To understand the success of Sampano and Adrian Spencer, you must understand the hard work and serendipity that went into building them both.
Born and raised in the small Victorian town of Beechworth, Adrian studied Biological Sciences straight out of high school in tandem with part time work at a small horticultural operation.
“The farmers I was working for were incredibly innovative and grew everything from cherries, chestnuts, berries and stone fruit,” Adrian remembered.
“They actually pioneered the chestnut market into Japan, and while I was simply a student working as a farm hand, I got a front row seat to not only seeing the bumps and bruises farming can deliver, but I also learnt about the need for constant innovation and the worth of diversification.”
Adrian went on to complete a fourth-year honours program in geosciences which removed him from the temperate climes of Victoria when he landed a graduate position with a mining company, travelling to remote, outback locations.
“It was an incredible time in my life, being about to work in exploration in beautiful, harsh locations throughout Australia,” he said.
In 2000 Adrian moved back to Melbourne and pivoted again – this time taking on a role with corporate giant Ernst & Young working in their tax division to assist the new R&D Tax Incentive.
“It was a substantial change in career on paper, but my bosses were clear that they have enough accountants and lawyers in the team – they wanted someone who’d had experience on the ground with agriculture and mining and I had that,” Adrian explained.

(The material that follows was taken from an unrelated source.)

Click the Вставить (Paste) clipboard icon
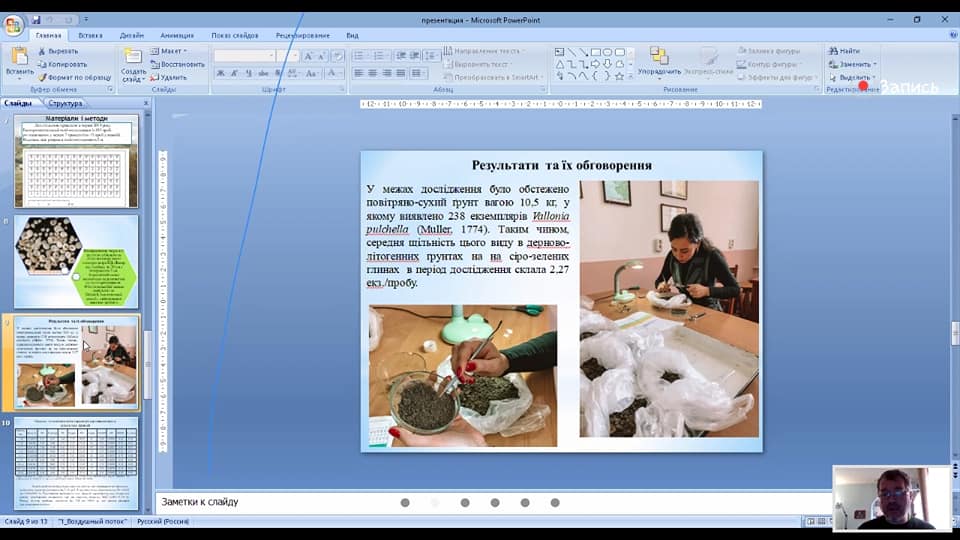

“We were working out who satisfied the definition of R&D and if it made them applicable for the incentives on offer. It was an incredible experience and I got to work on a lot of different grant and funding programs for the innovation and growth of Australian companies, which gave me a broader understanding of funding requirements for R&D development.
“There’s a lot of power in understanding what can drive or hinder a business and I realised pretty quickly that a lot of problems can be fixed – or made more challenging – with money.”

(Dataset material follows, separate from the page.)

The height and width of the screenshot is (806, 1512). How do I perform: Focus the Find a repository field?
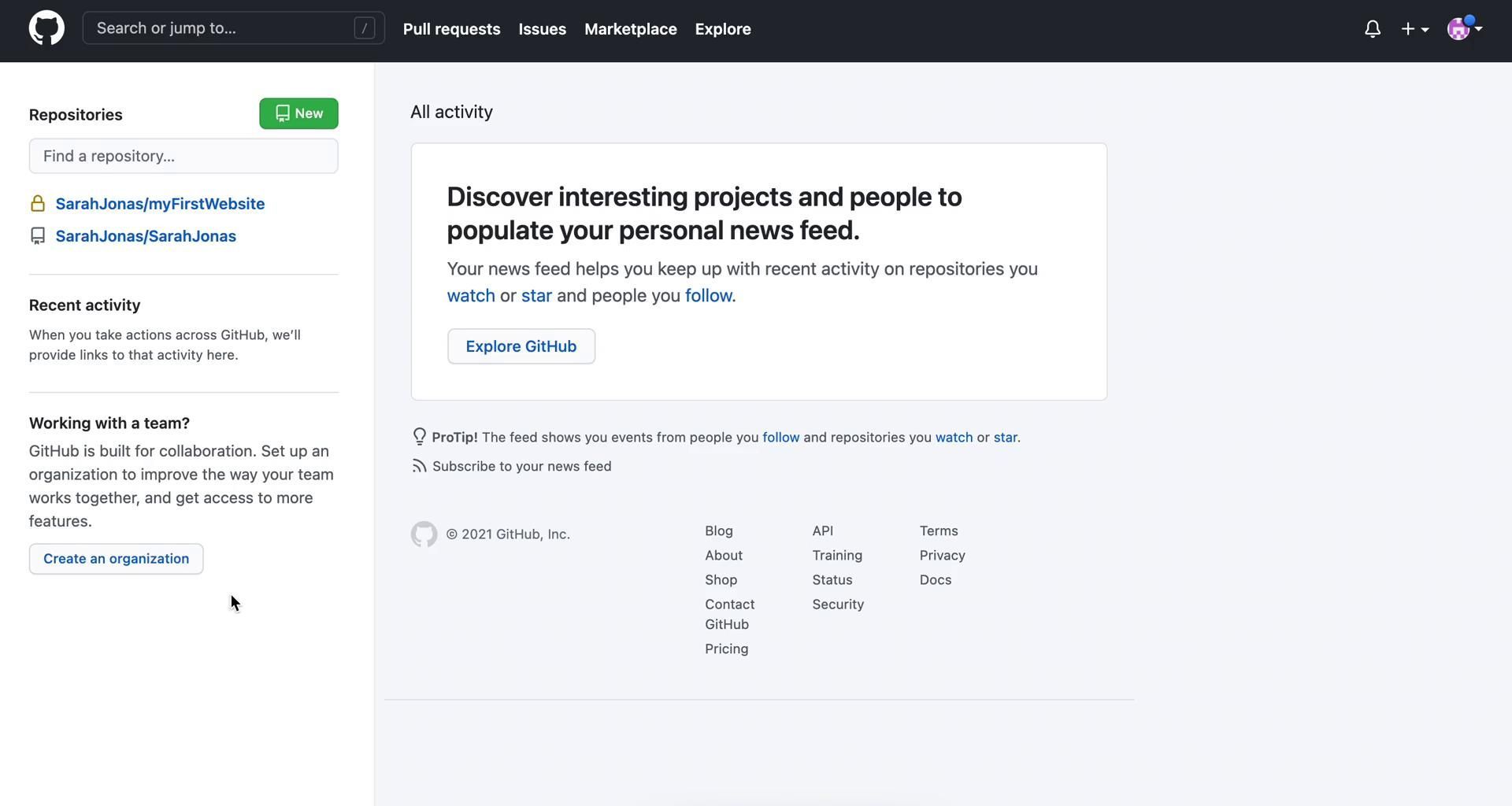click(183, 156)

The role gave Adrian a front row seat to seeing R&D both fail and succeed.
“I saw that the people and companies that did R&D well set themselves up early to be successful in implementing it,” he said.

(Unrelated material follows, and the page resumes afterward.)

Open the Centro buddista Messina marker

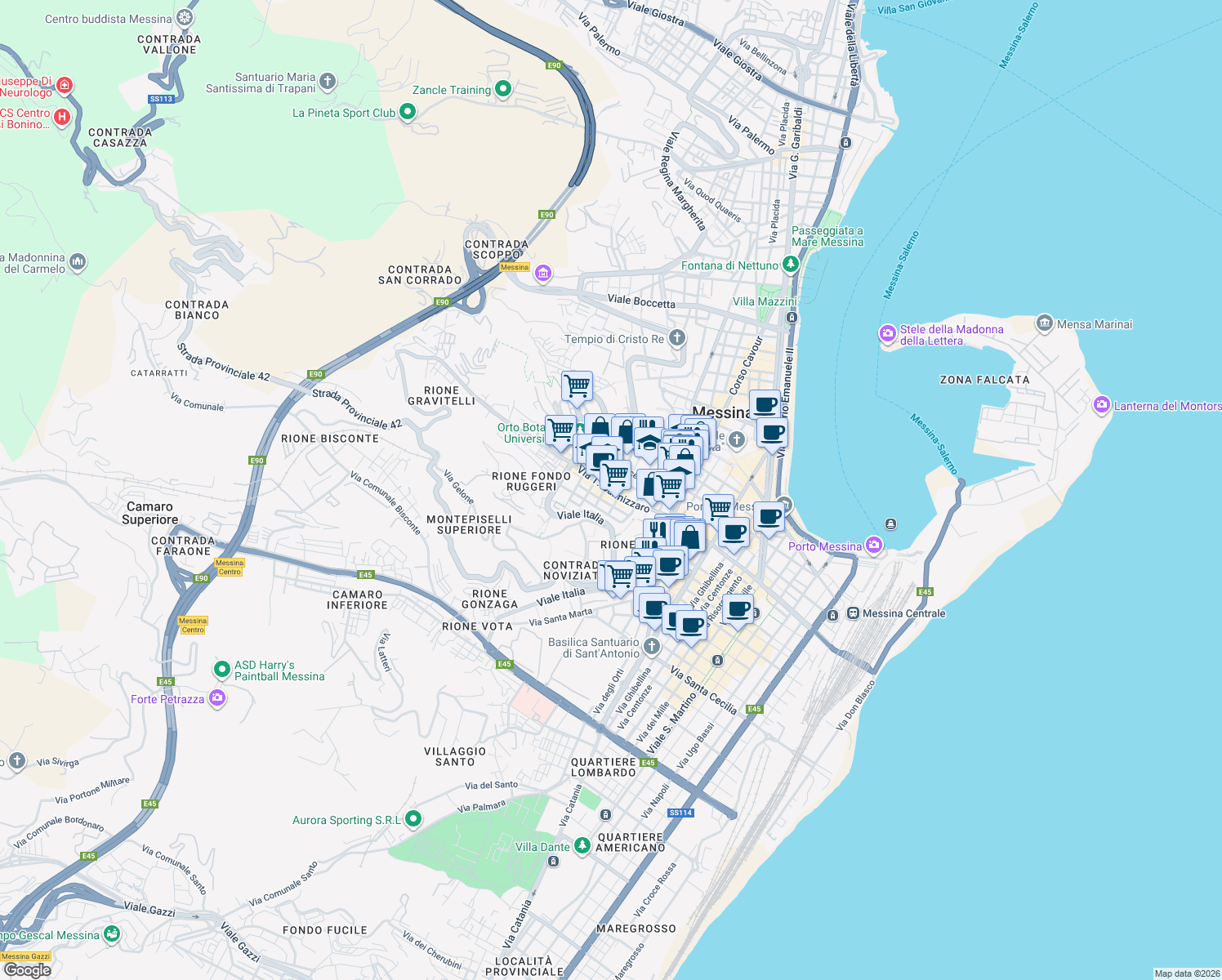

“So many companies did the research, but it was experimental, so they didn’t know how to commercialise it to industry and take the next step.”
This realisation helped Adrian and his wife build their own consultancy firm, GrantReady, in 2006 to help bridge funding get to the right places and offer access to funding to companies ready to deliver their research into the marketplace.
That company led to the couple developing GrantGuru – advising and supporting governments to be more effective in where and how funding is offered. And it’s here that the seed for Sampano was planted.
“One of our clients, Swisse Wellness, was talking to us about the need to access more local resources. The health market imported a lot of raw ingredients to the tune of $1billion annually into Australia,” Adrian said.
“That conversation was the impetus for Sampano – the plan to build local value chains across local areas.”
But like all things that sound simple – Adrian realised quickly, that their vision was not an easy one.
“It felt like a straightforward idea to source local ingredients and then offer them to market, but there was a huge gap, and that gap was research,” he said.
“We wanted to bridge that gap because in Australia we grow almost everything and what we don’t grow, we absolutely can.”
And so, the research into seaweed algae began, again off the back off discussions with Swisse Wellness.
“They told us that they source Omega 3 fish oil from krill, but they were open to exploring a more sustainable source because the fresh water ecosystems are disrupted by large scale fishing that can occur,” Adrian said.
“The question then was, can we source Omega 3 from algae and just go to the source? When algae can be grown and harvested locally it’s much easier supply for obvious reasons.
“So, we put a team together and discovered CSIRO in Hobart have the Australian National Algae Culture Collection so we connected with them and worked together with a commercial lens so we could do our research from a market perspective.